All patent document formats from 1976 to current parse into a single common Patent model. Field validation is applied to many fields, where invalid values and their document fragment are logged. Flexibility and completeness is stressed over efficiency.
| Format | Prefix | Years | Revisions | Documentation |
|---|---|---|---|---|
| Green Book (freetext key values; multi-line indented values) |
pftaps | 1976-2001 | revisions until 1997 | Greenbook Documentation |
| Red Book SGML | pg | 2001-2004 | ST32-US-Grant-025xml.dtd | Redbook SGML v1.9 Redbook SGML v2.4 WIPO ST. 32 - SGML Standard |
| Red Book PAP XML | pa | 2002-2004 | Published Patent Applications (PAP) from 2002-2004 |
|
| Red Book XML | ipg ipa |
2004-Current | Grants: Applications: |
Redbook XML Documentation WIPO ST. 36 - XML Standard |
Short list of some of the XML variations handled and improvements made by the Patent Document Parser
| Field | Description |
|---|---|
| parties | variation: us-parties |
| applicant | variation: us-parties/us-applicants/us-applicant |
| references-cited | variation: us-references-cited |
| citation | variation: us-citation |
| inventor | variation: Applicant with attribute "app-type" value "applicant-inventor" |
| address/street | variation: address-1 address-2 |
| agent | fix: if missing use "correspondence-address" field |
| description | fix to corresponds with non-xml patent versions, improvement since individual sections are often searched on: break description into individual sections by XML Processing Instructions |
| claim | improvement: identify independent and dependent claims; capture dependent claim hierarchy |
| IPC classification | variations: classification-ipc and classification-ipcr, first flat other separated in sections |
| classification | normalization: CPC, IPC and USPC patent classifications |
| documentId / patentId | normalization; including removing leading 0 padding, currently added to patent ids with length less than 8 digits, in the near future patent ids may increase to 13 digits |
| country | improvement: mapping of country codes to country name, current and historic codes used before 1978 or individual codes dropped or changed since |
| address and name | not-fixed, lookout for switched value errors: within name the first-name and last-name or middle name switched; within address the country and state switched ; farther back in time more likely to see these data errors.
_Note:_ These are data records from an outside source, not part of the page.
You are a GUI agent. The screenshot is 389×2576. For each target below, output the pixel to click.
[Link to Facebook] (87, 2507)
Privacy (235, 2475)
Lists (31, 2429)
Older Greenbook patents sometimes have first name or last name switched with middle name (presented as an initial), making searching by a person's name more difficult |
- CPC Classification XML
| Field | Description |
|---|---|
| Patent | instantiated with DocumentId |
| Assignee Type | valid USPTO assigne type (00 through 09) |
| CountryCode | WIPO standard ST.3. two-letter codes |
| Classification | parse and normalize Classification (USPC, IPC, CPC) |
| Date | date format yyyyMMdd |
| Address | must have a country |
Single Line Per Record:
gov.uspto.patent.TransformerCli --input="ipa_corpusApps_2005.zip"
Single File Per Record:
gov.uspto.patent.TransformerCli --input="ipa_corpusApps_2005.zip" --outBulk=false
Options:
--input="FILE.zip" Patent Bulk Zip
--outdir="output" Output Directory
--outBulk=true Single file, JSON record per line
--limit=100 Total Record Limit
--flat=false Denormalized/Flat JSON or Objecet Hierarchy
--pettyPrint=true Pretty Print JSON
--stdout=true Write to Terminal instead of file
import java.io.File;
import java.io.FileWriter;
import java.io.IOException;
import java.io.StringWriter;
import java.io.Writer;
import gov.uspto.common.file.filter.FileFilterChain;
import gov.uspto.common.file.filter.SuffixFileFilter;
import gov.uspto.patent.bulk.DumpFileAps;
import gov.uspto.patent.bulk.DumpFileXml;
import gov.uspto.patent.bulk.DumpReader;
import gov.uspto.patent.model.Patent;
import gov.uspto.patent.serialize.DocumentBuilder;
import gov.uspto.patent.serialize.JsonMapper;
import gov.uspto.patent.serialize.JsonMapperFlat;
public class ReadBulkPatentZip {
public static void main(String... args) throws IOException, PatentReaderException {
File inputFile = new File(args[0]);
int skip = 100;
int limit = 1;
boolean flatJson = false;
boolean jsonPrettyPrint = true;
boolean writeFile = false;
PatentDocFormat patentDocFormat = new PatentDocFormatDetect().fromFileName(inputFile);
DumpReader dumpReader;
switch (patentDocFormat) {
case Greenbook:
dumpReader = new DumpFileAps(inputFile);
break;
default:
dumpReader = new DumpFileXml(inputFile);
FileFilterChain filters = new FileFilterChain();
//filters.addRule(new PathFileFilter(""));
filters.addRule(new SuffixFileFilter("xml"));
dumpReader.setFileFilter(filters);
}
dumpReader.open();
if (skip > 0) {
dumpReader.skip(skip);
}
DocumentBuilder<Patent> json;
if (flatJson) {
json = new JsonMapperFlat(jsonPrettyPrint, false);
} else {
json = new JsonMapper(jsonPrettyPrint, false);
}
for (int i = 1; dumpReader.hasNext() && i <= limit; i++) {
String xmlDocStr = (String) dumpReader.next();
try (PatentReader patentReader = new PatentReader(xmlDocStr, patentDocFormat)) {
Patent patent = patentReader.read();
String patentId = patent.getDocumentId().toText();
System.out.println(patentId);
//System.out.println("Patent Object: " + patent.toString());
Writer writer;
if (writeFile) {
writer = new FileWriter(patentId + ".json");
} else {
writer = new StringWriter();
}
try {
json.write(patent, writer);
if (!writeFile) {
System.out.println("JSON: " + writer.toString());
}
} catch (IOException e) {
System.err.println("Failed to write file for: " + patentId + "\n" + e.getStackTrace());
} finally {
writer.close();
}
}
}
dumpReader.close();
}
}